Four of the cases and half of the charges that were thrown out last month were dismissed with prejudice, meaning the alleged crimes can never be prosecuted. Whether to dismiss a case with or without prejudice is left to the discretion of the judge, who bases the decision on several factors.
“I have to balance the interests of the state with fairness to the defendant, with the added ingredient of the orderly function of the court,” Valenciano said, explaining his ruling in one case dismissed without prejudice.
Kollar said he intends to reinstate the felony charge,
Kollar sent the following statement explaining some of the potential reasons a case may be delayed from the perspective of law enforcement:
“Cases involving traffic crashes take a long time to investigate by their very nature. There is a lot of reconstruction that needs to be done, recall notices reviewed, service records pulled, toxicology/lab results to wait for, etc. It is not uncommon for a thorough investigation, in any jurisdiction, to take more than a year – although KPD has dramatically reduced that time in recent years.

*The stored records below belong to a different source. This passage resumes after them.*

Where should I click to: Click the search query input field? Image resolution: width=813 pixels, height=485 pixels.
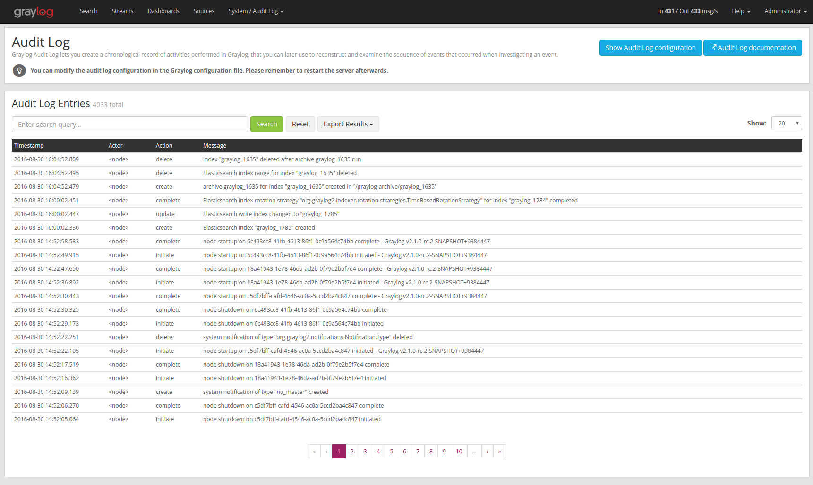[x=129, y=124]
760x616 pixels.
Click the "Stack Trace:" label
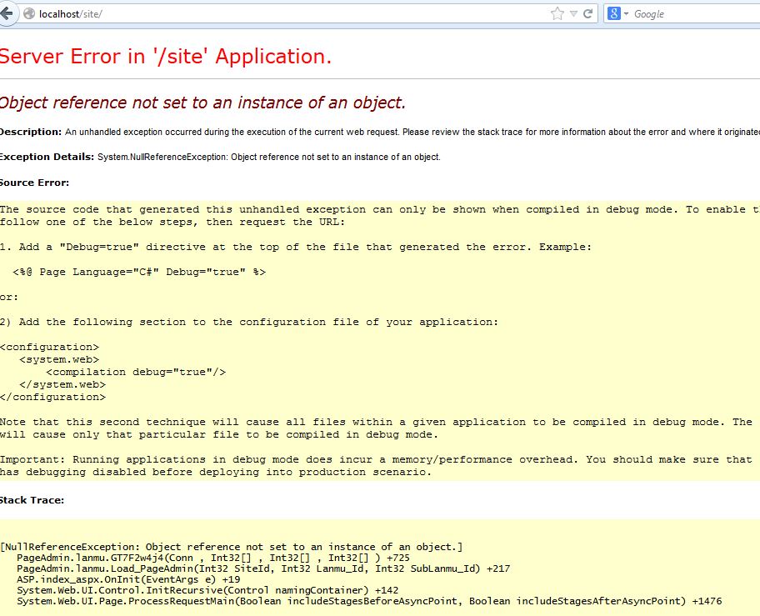[32, 500]

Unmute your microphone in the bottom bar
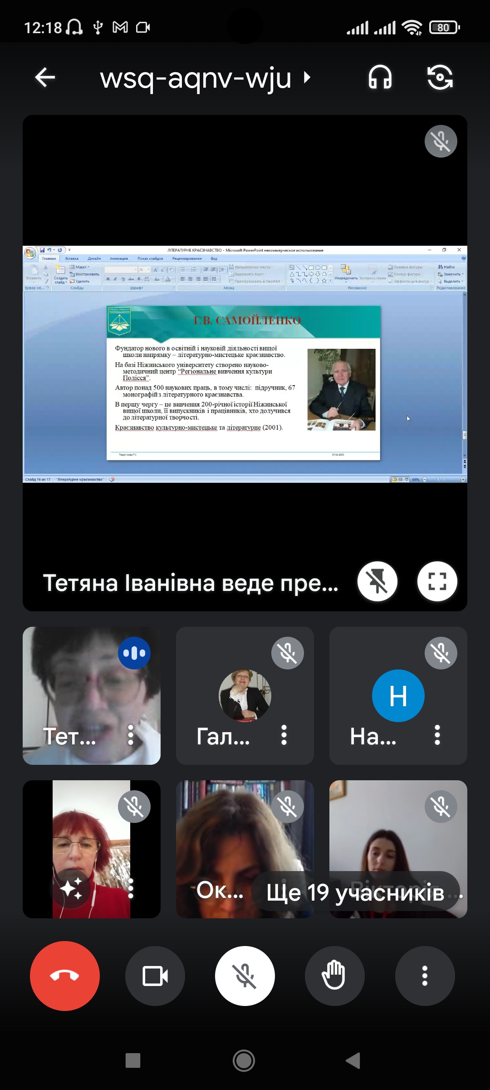tap(245, 976)
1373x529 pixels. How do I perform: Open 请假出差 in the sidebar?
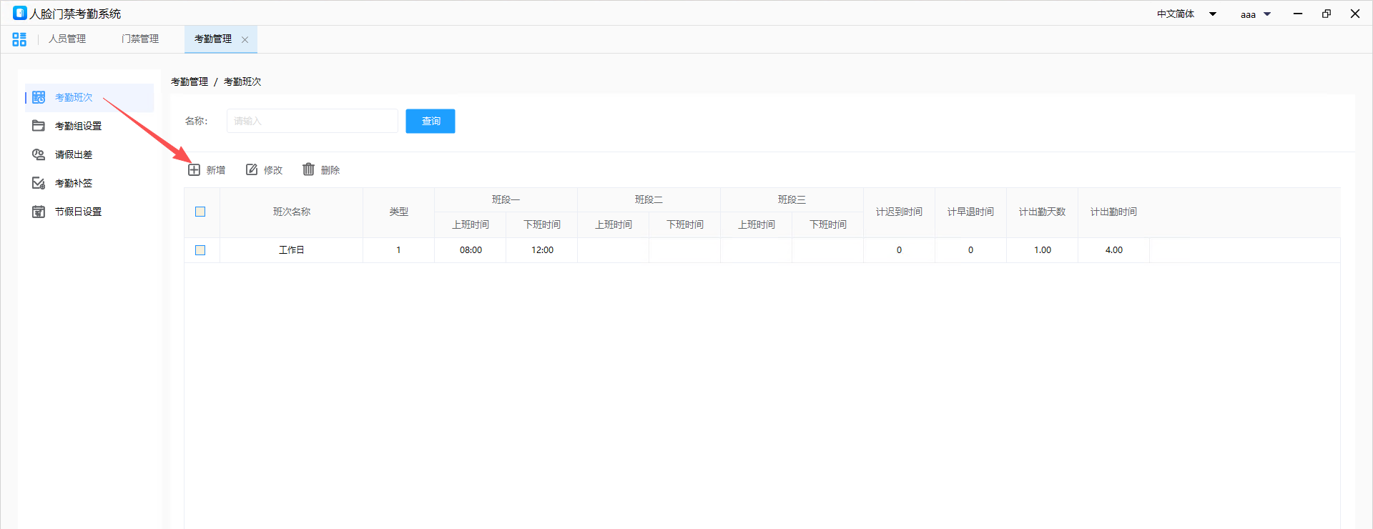(73, 154)
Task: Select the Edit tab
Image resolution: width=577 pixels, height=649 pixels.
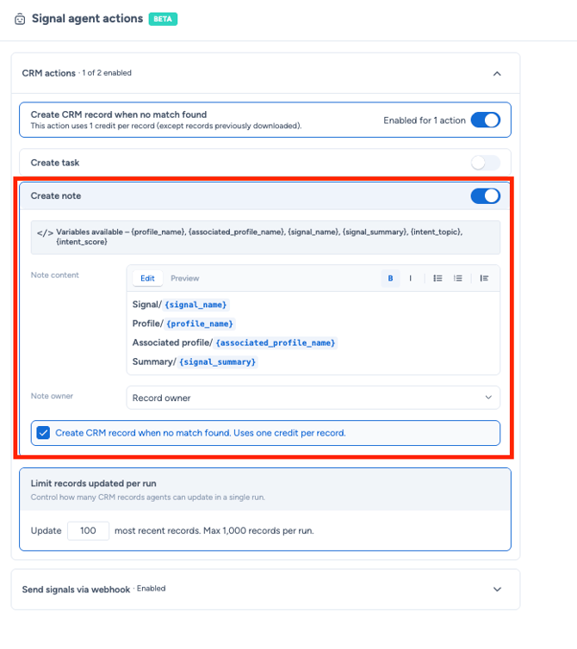Action: pos(147,278)
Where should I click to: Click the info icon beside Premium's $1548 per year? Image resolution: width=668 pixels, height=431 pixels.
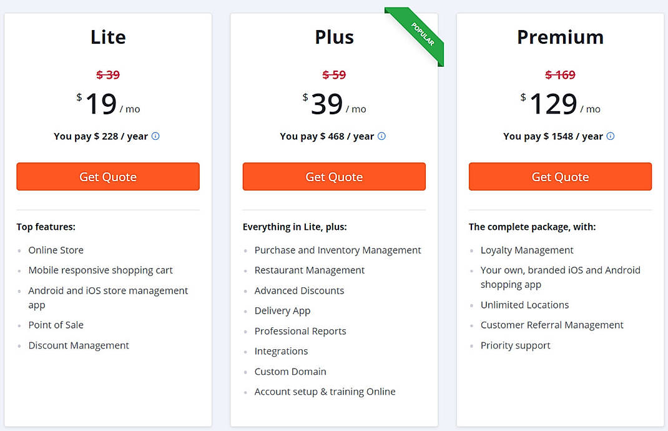(611, 136)
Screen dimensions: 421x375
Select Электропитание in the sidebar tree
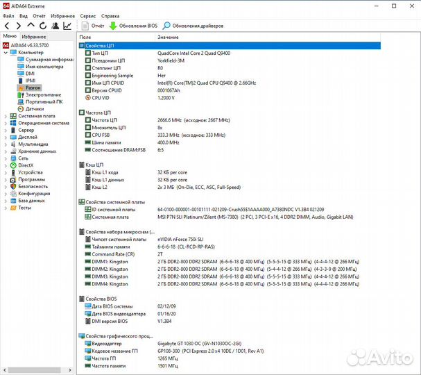(x=43, y=94)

“Typically, it will be a 3-6 month window for the investigation to be completed. Additionally, and again, because of the nature of these cases, a victim may not be able to participate in prosecution for months after the incident takes place. Because the severity of an injury is an element of the case, that can also result in further delays.”
According to KPD Assistant Chief Bryson Ponce, the problem with their records began when the department transitioned to an electronic database used to manage and issue warrants.
“This new system eliminated the hard copy paper warrants and service control forms that KPD used in the past to manually write down and track service attempts for outstanding warrants,” Ponce said via email last week. “Currently, KPD is looking at other potential avenues to track attempts for service.”
Ponce went on to point out that the issue has been exacerbated by a shortage of officers in the department, a problem that has grown increasingly severe in recent years.
“KPD is doing its best to serve warrants as quickly as possible with the resources available,” he said. “Although we are experiencing a staffing shortage of nearly 20 vacant sworn officer positions, KPD has served 692 warrants, or about 80 percent, out of the 862 warrants issued by the courts this year.”